[Record set Boundary: Start]

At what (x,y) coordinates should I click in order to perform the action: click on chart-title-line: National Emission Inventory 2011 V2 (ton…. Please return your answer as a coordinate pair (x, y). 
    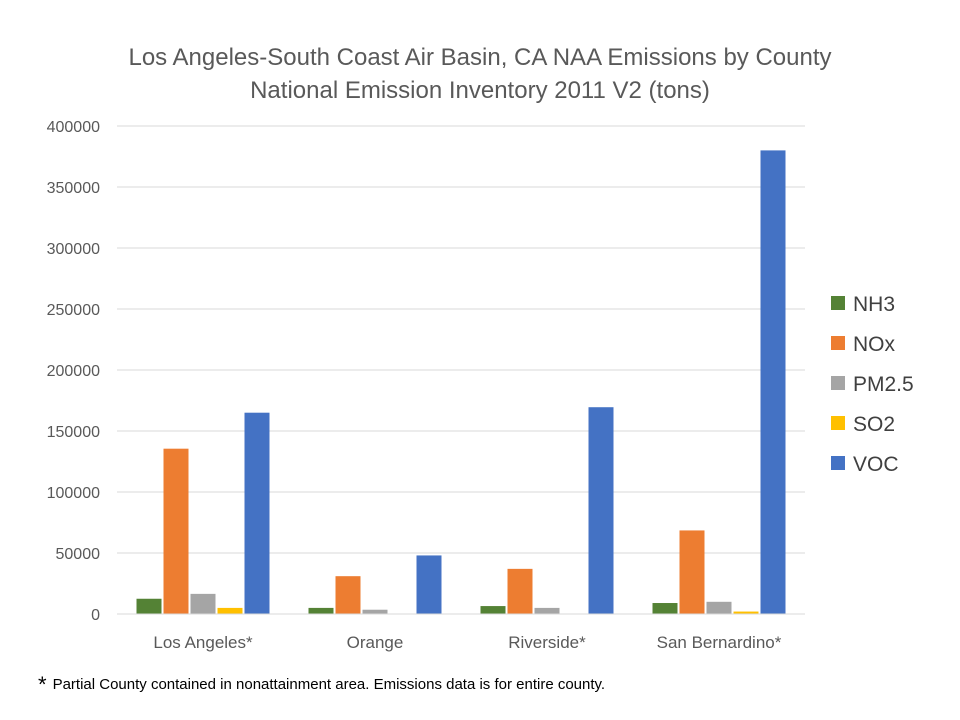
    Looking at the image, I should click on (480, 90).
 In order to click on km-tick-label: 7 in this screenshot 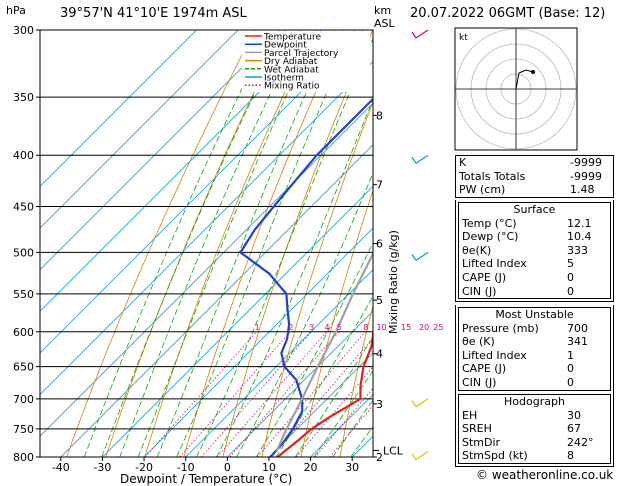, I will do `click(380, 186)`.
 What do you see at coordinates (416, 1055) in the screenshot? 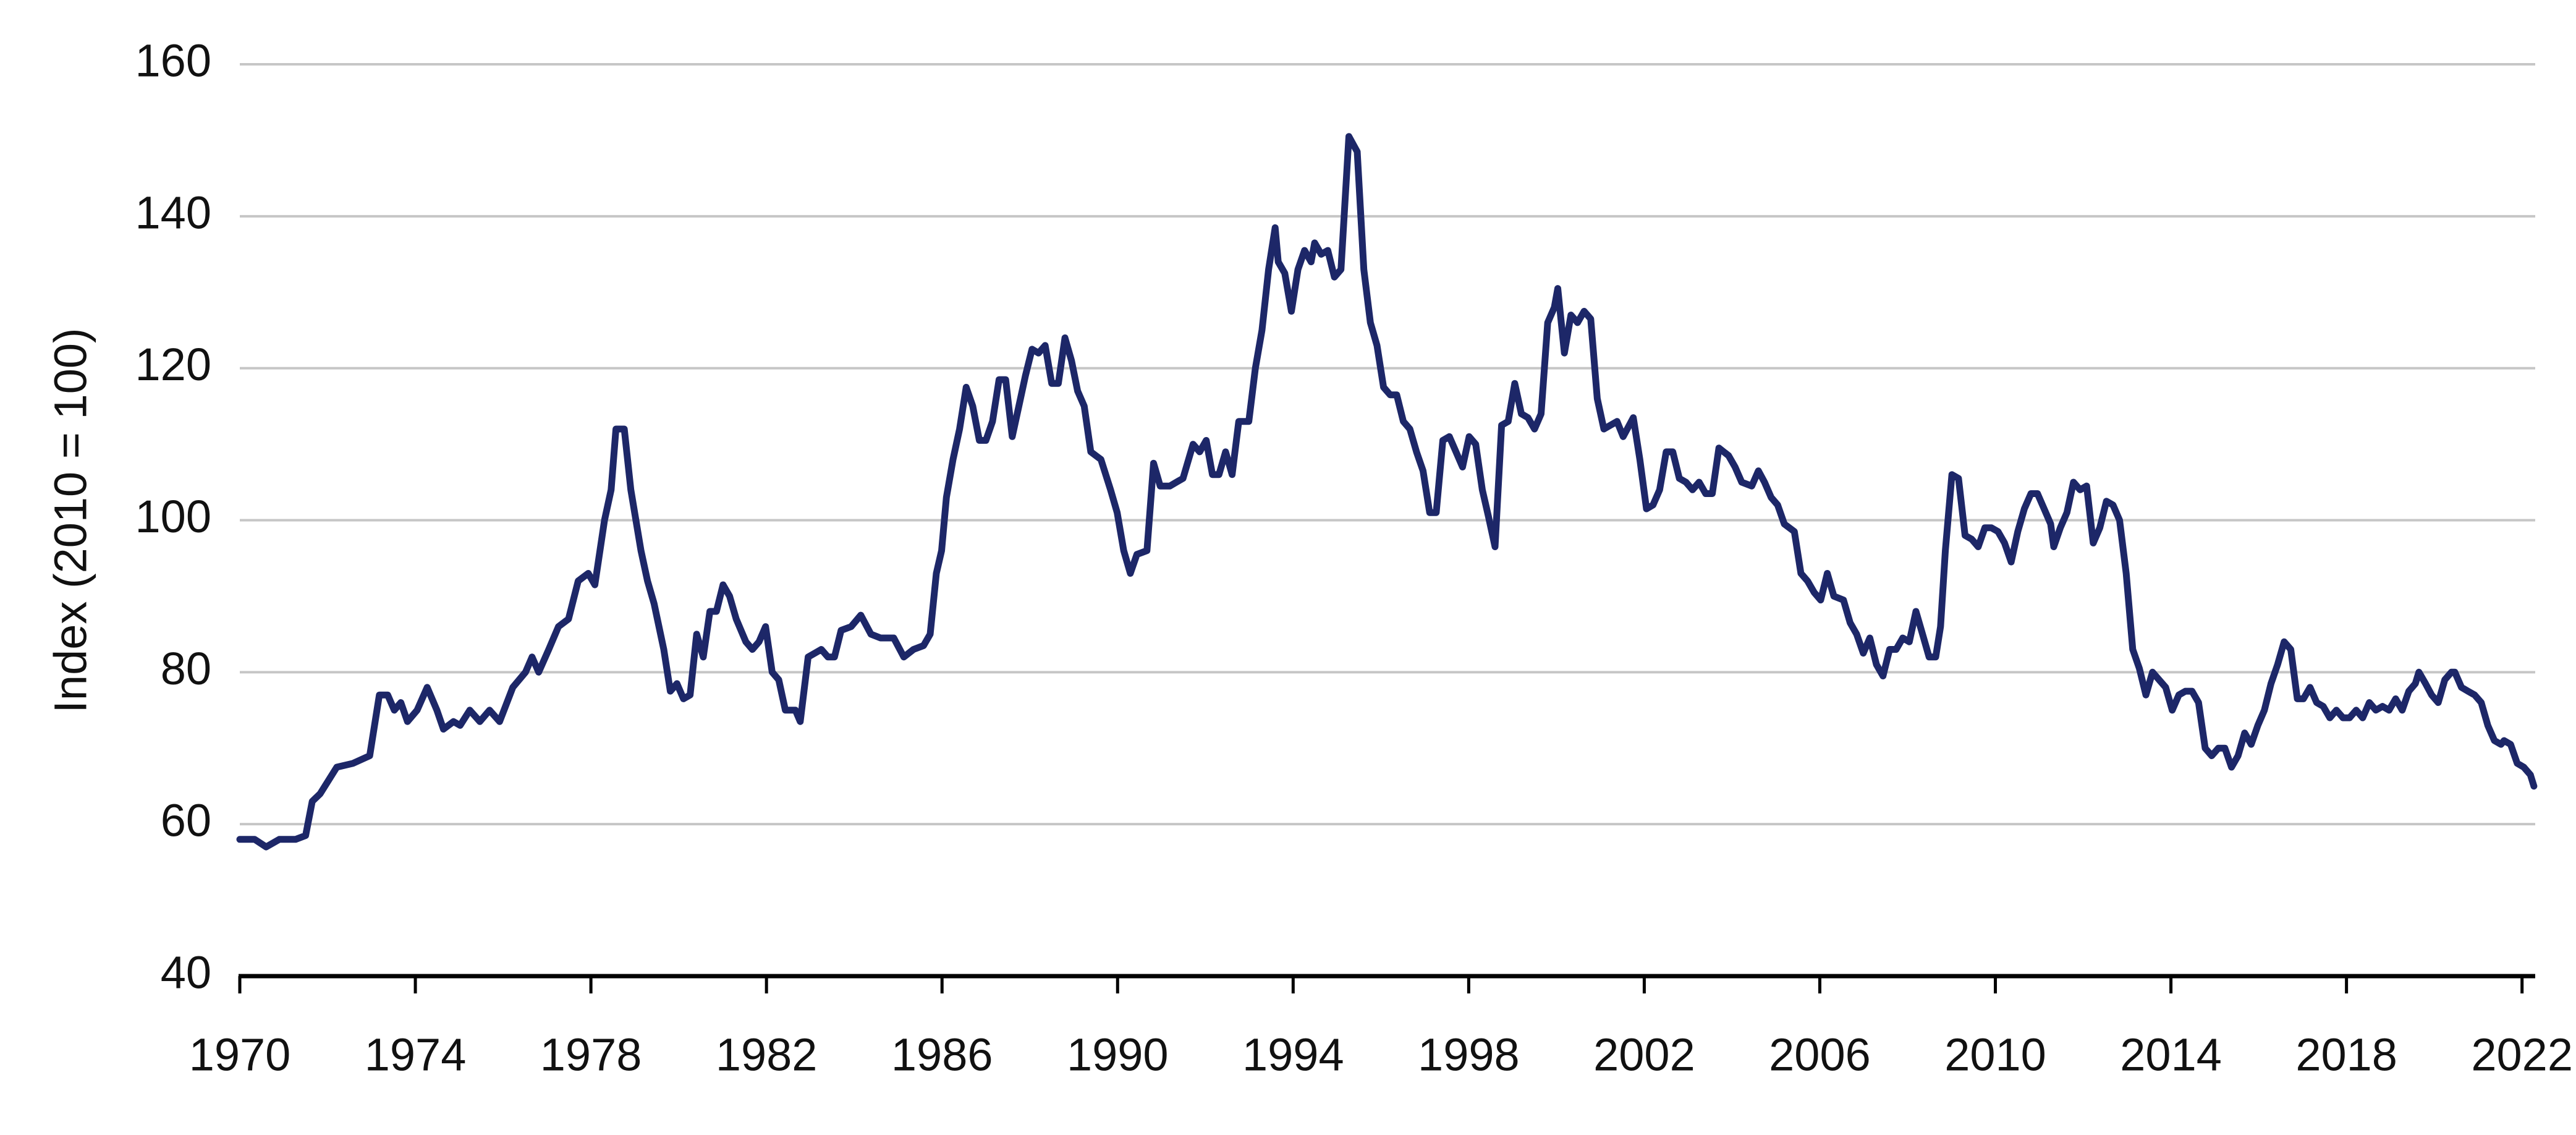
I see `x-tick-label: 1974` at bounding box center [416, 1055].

[Record set Boundary: End]

* [Task instructions]
Count the lines in the records above that contain the word "should". Reply with the number only.

* [Exercise result]
2